Des racines chrétiennes de la France : bientôt la fin des croassements…
Enfant, mon père (né en 1898) me racontait comment, lorsque lui et ses condisciples sortaient de son collège tenu par les Frères des Écoles chrétiennes, ils étaient attendus puis accompagnés par une horde d'enfants laïcards qui les moquaient, les insultaient, poussant des croassements, ponctués de "À bas la calotte, mort aux corbeaux" : "corbeaux", c'est-à-dire prêtres et frères en soutane.
On eut aussi un Président aussi stupide qu'inculte qui pontifiait que l'islam avait autant d'importance dans notre histoire européenne que le christianisme.
Il demeure quelques laïcards - hors d'âge, mais cela ne les bonifie pas – qui persistent dans le déni en usage quand ils firent leurs jeunes loges au Grand Orient (il y a 60 ans).
Gérard Delfau fait partie de ceux-là, qui vient de préfacer, à la veille de Noël, un ouvrage collectif (L'invention de la Liberté de conscience ou l'entrée dans la modernité, L'Harmattan, 2017). Grand cacique du PS défunt et du Grand Orient, ex-sénateur et maire de ce qui fut le Midi rouge, il conteste, dans son exorde : "Les soi-disant racines chrétiennes de la France assenées par certains politiques comme la base idéologique indiscutable et le fondement politique unique de la nation, reléguant dans l'ombre les Lumières, la Révolution française, la IIIe République, le Front populaire et le Conseil national de la Résistance qui sont la matrice de notre modèle républicain."
C'est une charge virulente, inutile, irréfléchie, désordonnée, hétéroclite. Ce qui la rend pathétique. Car M. Delfau - qui a pourtant été enseignant à l'université - fait de grandes et ahurissantes confusions entre histoire, religion, valeurs philosophiques, politique. Il s'invente un ennemi et une cause qui n'existent que dans ses fixations.
D'abord une confusion entre christianisme, Église, clergé et Rome. Car des chrétiens peuvent adhérer à l'enseignement du Christ (amour, liberté, spiritualité pure hors système clérical ou politique) et ne pas être attirés par la liturgie et la hiérarchie catholiques. Inversement, il y a des athées catholiques qui reconnaissent au catholicisme un rôle social structurant.
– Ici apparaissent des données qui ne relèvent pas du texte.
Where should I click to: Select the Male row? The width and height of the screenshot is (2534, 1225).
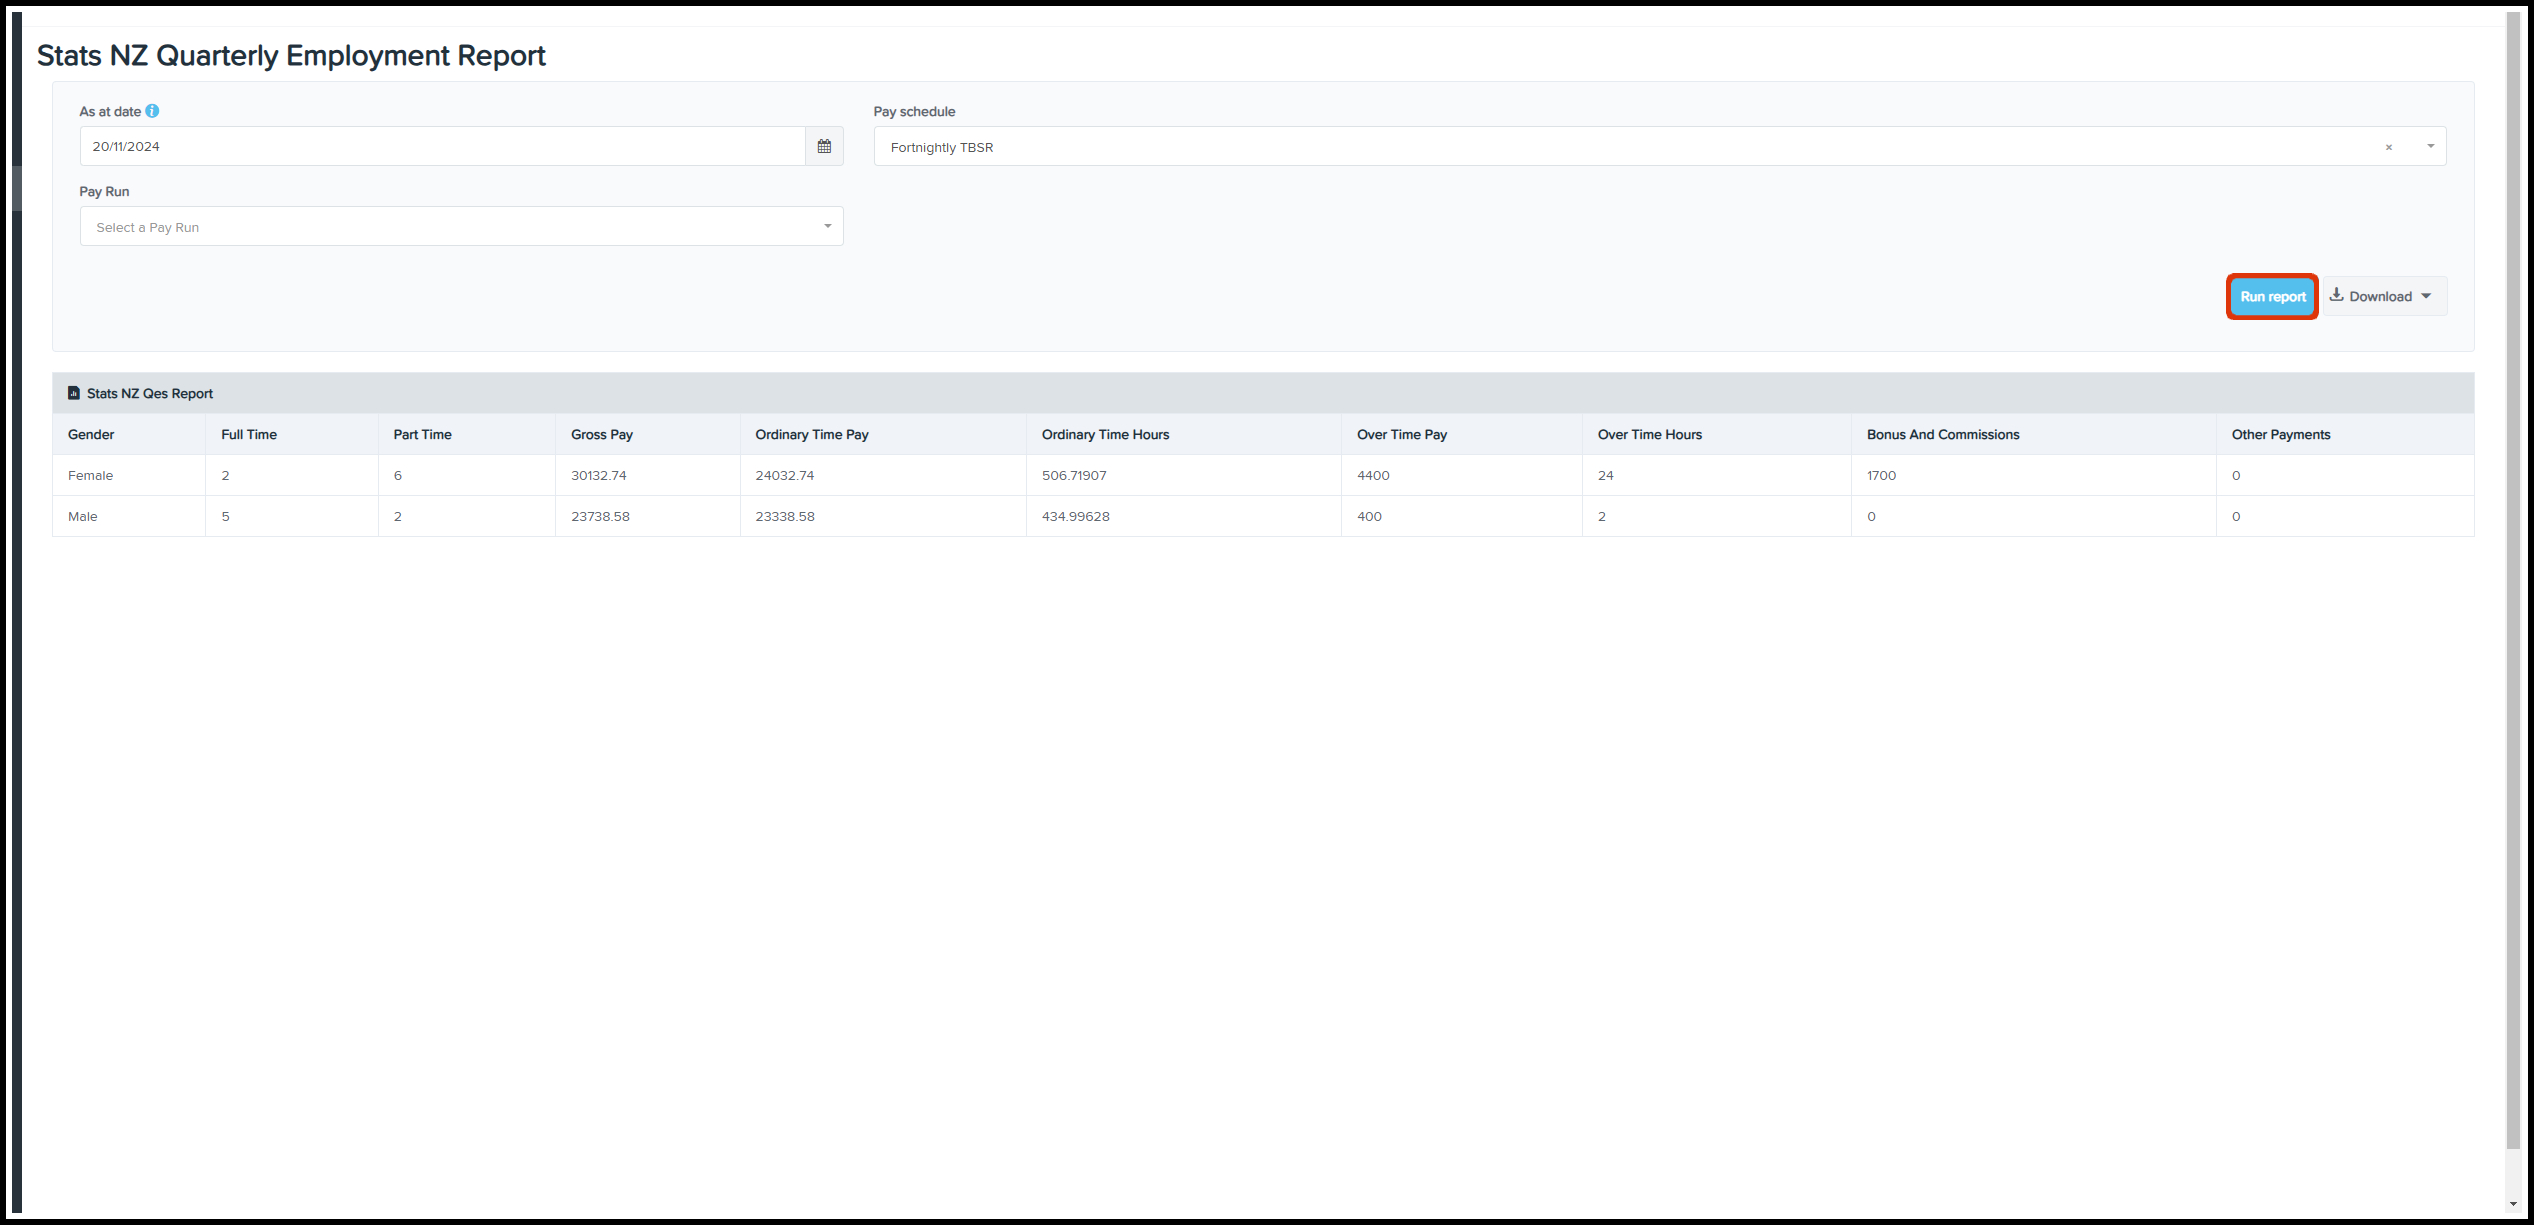83,516
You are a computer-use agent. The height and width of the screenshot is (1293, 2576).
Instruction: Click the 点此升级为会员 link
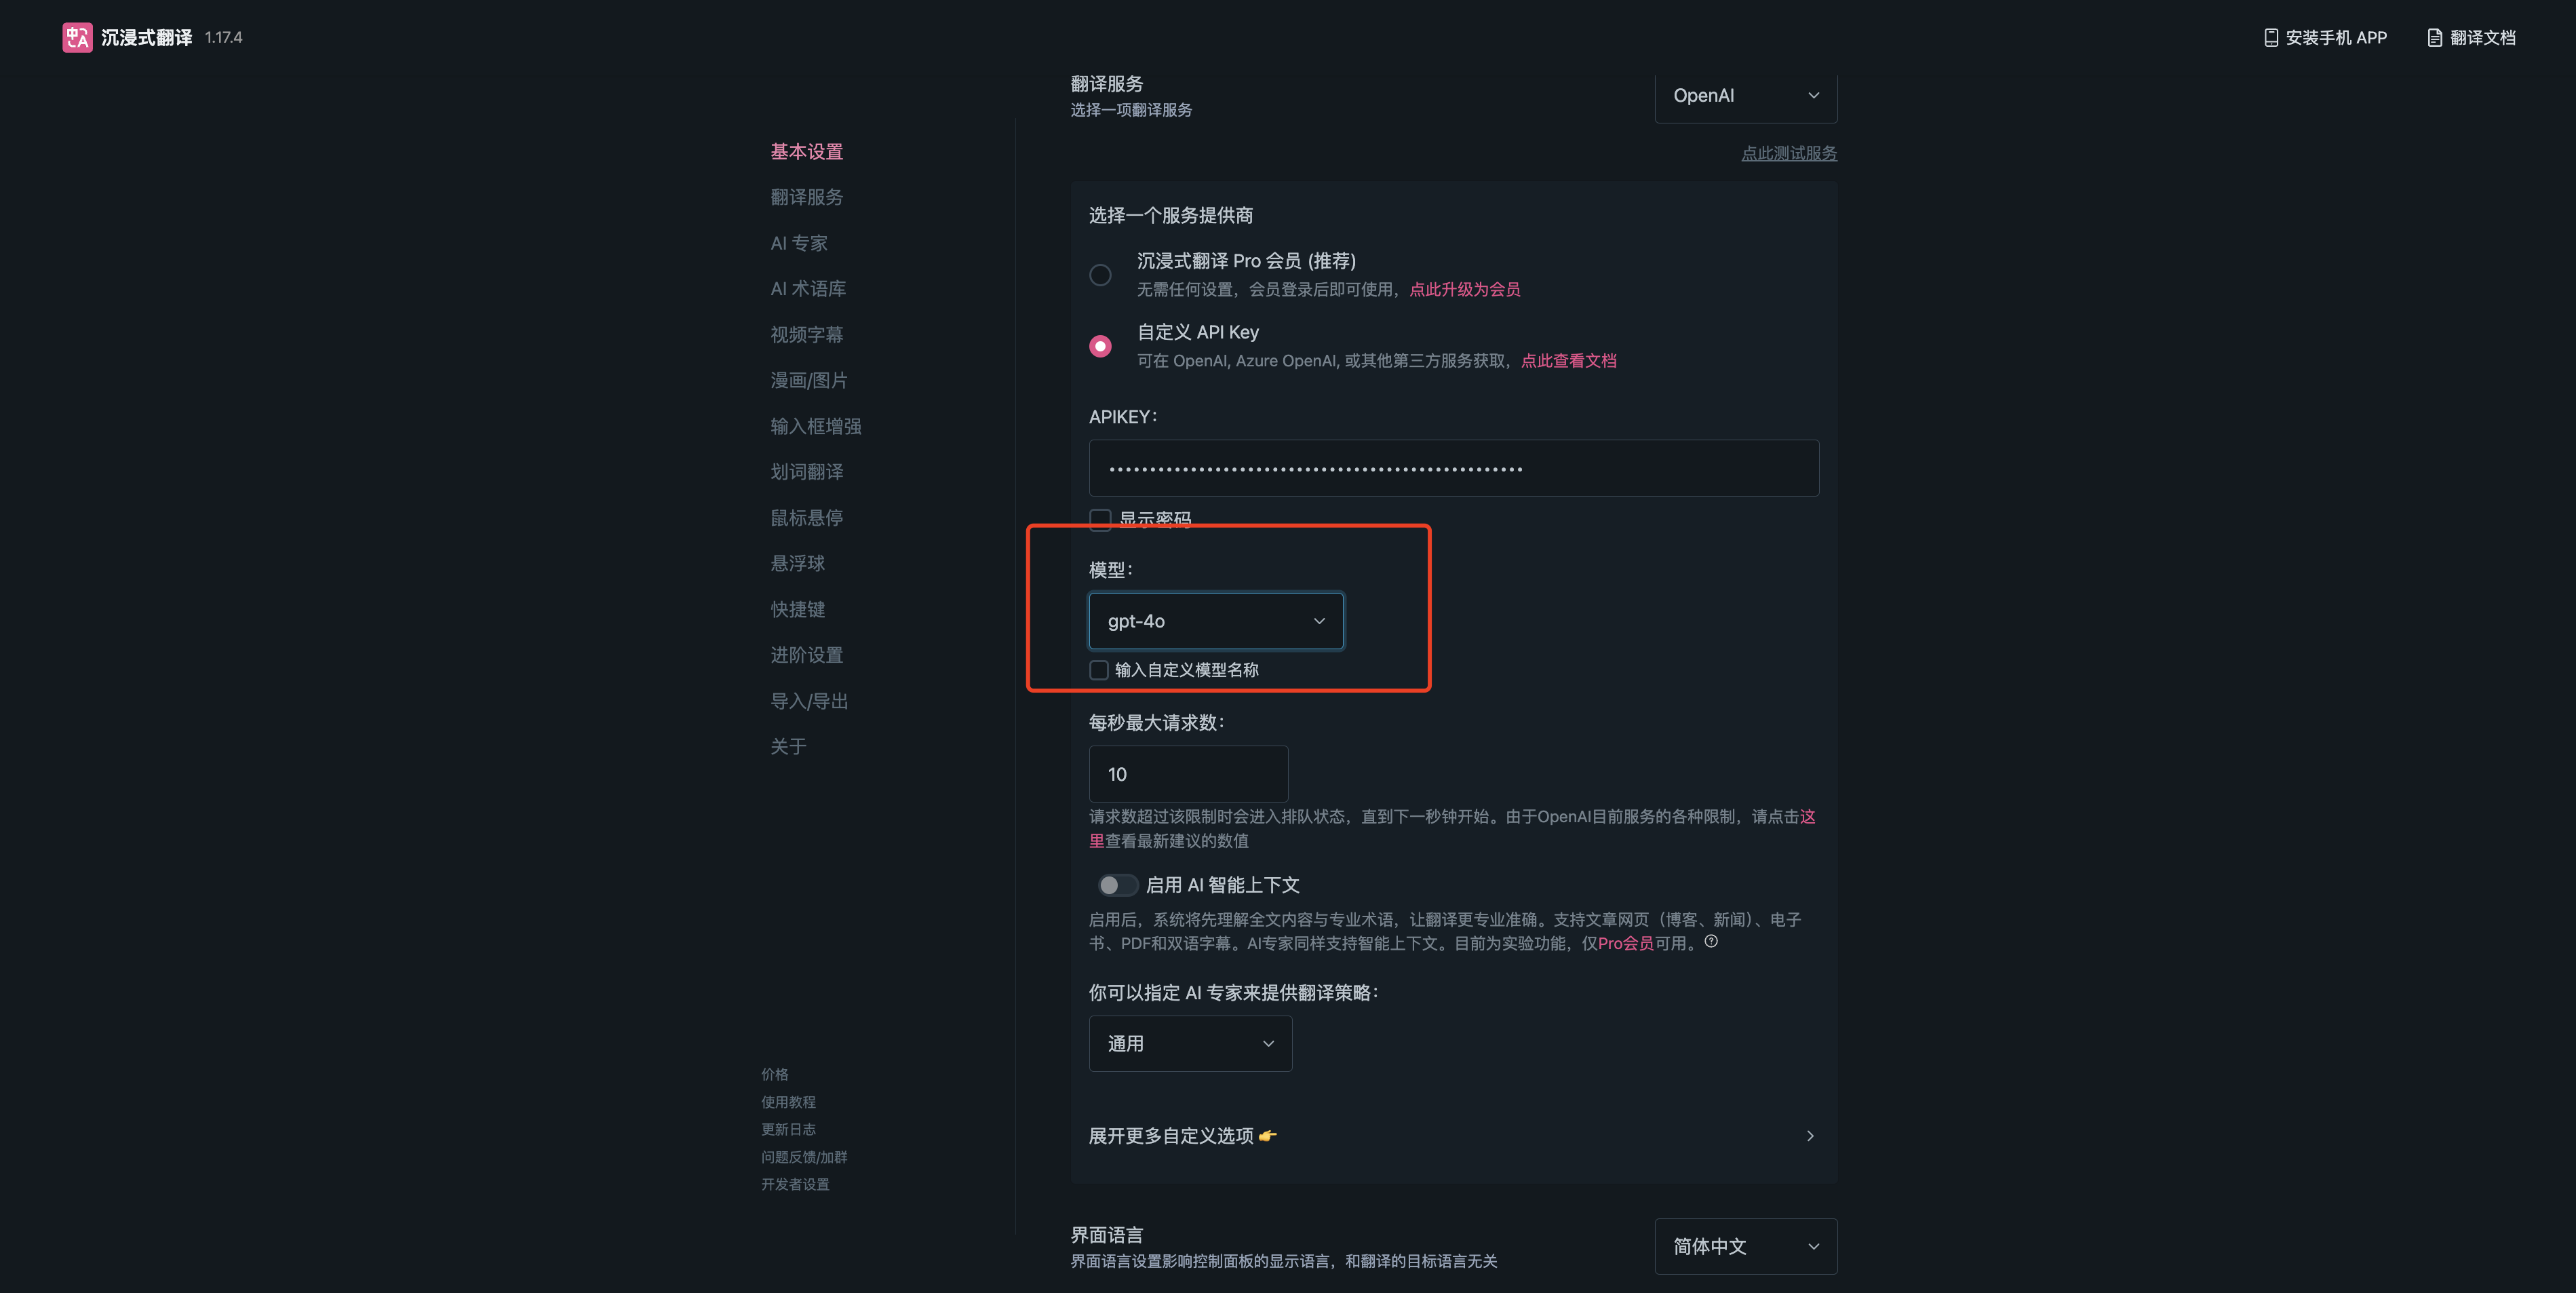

Ensuite, une séparation bien imprudente entre les valeurs du christianisme et celles de la République. Les chrétiens que je connais (et, visiblement, j'en connais plus que M. Delfau) non seulement adhèrent à ces valeurs mais encore, en y réfléchissant, reconnaissent qu'elles sont issues du christianisme bien compris : la laïcité, c'est la séparation de la foi et du monde, notamment politique ; liberté spirituelle (et donc de conscience), recherche de la vérité (le veritas vos liberabit de Jean). M. Delfau, incorrigible politicien, essaie d'accaparer et de faire entrer dans un débat sur les valeurs essentielles de la nation des épisodes comme le Front populaire, la IIIe République et même le CNR ! Mais pas Jeanne d'Arc.
Agrégé de lettres, M. Delfau ? On est pourtant surpris qu'il fasse commencer l'Histoire de France à la Révolution et décrète que celle-ci ne doit rien au christianisme. Alors que les Conventionnels parlaient sans cesse de Dieu et que la Fête de la fédération (1790) fut avant tout une… messe. D'ailleurs, la doctrine du christianisme elle-même doit beaucoup aux premières Lumières de l'humanité qui éclairèrent l'Attique 2.200 ans avant les nôtres, qui s'en inspirèrent énormément. Et Augustin avait été très influencé par Plotin, et Thomas d'Aquin par Aristote.
Je vais tout de même apporter mon soutien à M. Delfau sur un point : oui, c'est bien à la fin du XVIIIe siècle que fut construite la notion de nation et de peuple souverain. Notion que le socialisme de M. Delfau a toujours noyé sous l’internationalisme. C'est même le titre du cantique préféré de ses semblables.
On peut être hostile au clergé, incroyant, athée, agnostique. Dire la religion dépassée et sans intérêt moral, intellectuel, spirituel. Mais nier que l'Histoire de France est une construction progressive, de Clovis à Charles de Gaulle, serait une sottise heureusement en voie d'extinction.
Quant à la liberté de conscience, elle a été pratiquée par Socrate. Avant la IIIe République.